EXERCISE PROMPT - Check the listing below for lines that hold "click". How many are there? Please give only the number.

DATASET CONTENT -
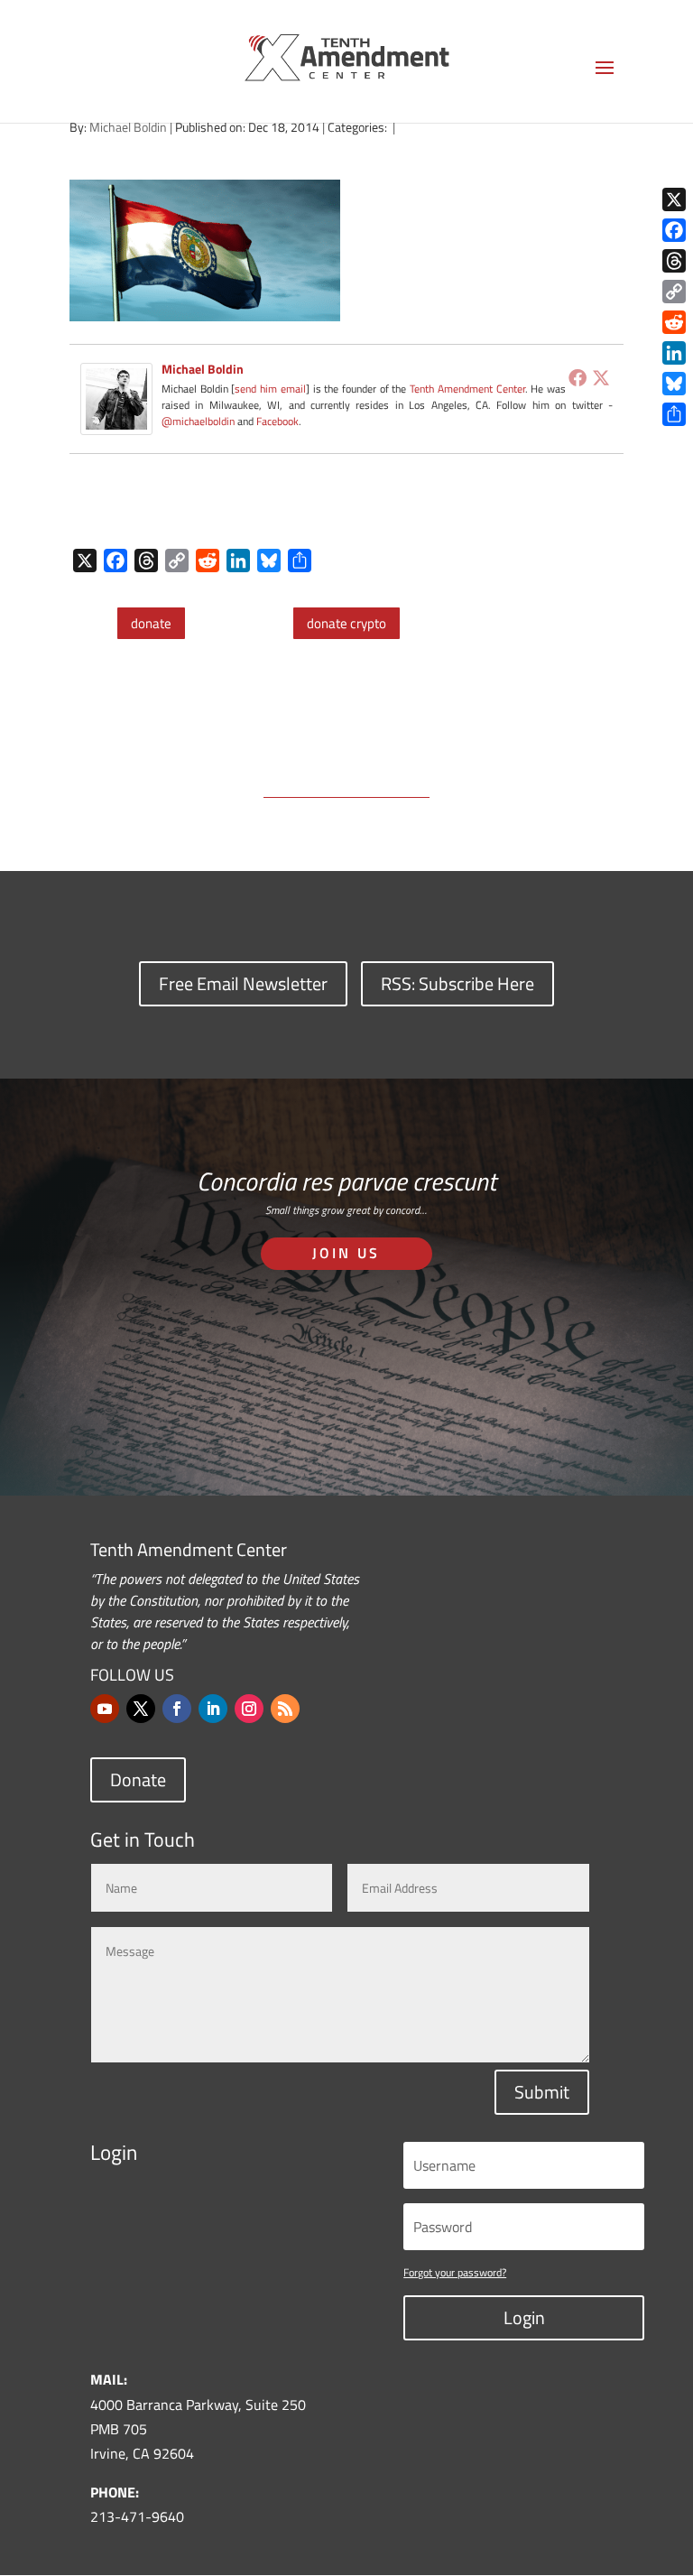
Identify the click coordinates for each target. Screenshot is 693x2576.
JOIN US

* * *

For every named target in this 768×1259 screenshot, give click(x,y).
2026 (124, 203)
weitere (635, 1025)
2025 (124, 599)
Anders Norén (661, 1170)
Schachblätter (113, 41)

OUTPUT OF THE EXERCISE - 2